— BEGIN Task input —
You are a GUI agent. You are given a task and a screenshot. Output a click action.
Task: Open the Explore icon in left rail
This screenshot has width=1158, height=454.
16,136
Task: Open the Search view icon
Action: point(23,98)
— END Task input —
Format every line of the records above as a Markdown table with the columns Row and Line, putting a row number in the first column and the line itself in the second. Leave out any blank lines.

| Row | Line |
|---|---|
| 1 | You are a GUI agent. You are given a task and a screenshot. Output a click action. |
| 2 | Task: Open the Explore icon in left rail |
| 3 | This screenshot has width=1158, height=454. |
| 4 | 16,136 |
| 5 | Task: Open the Search view icon |
| 6 | Action: point(23,98) |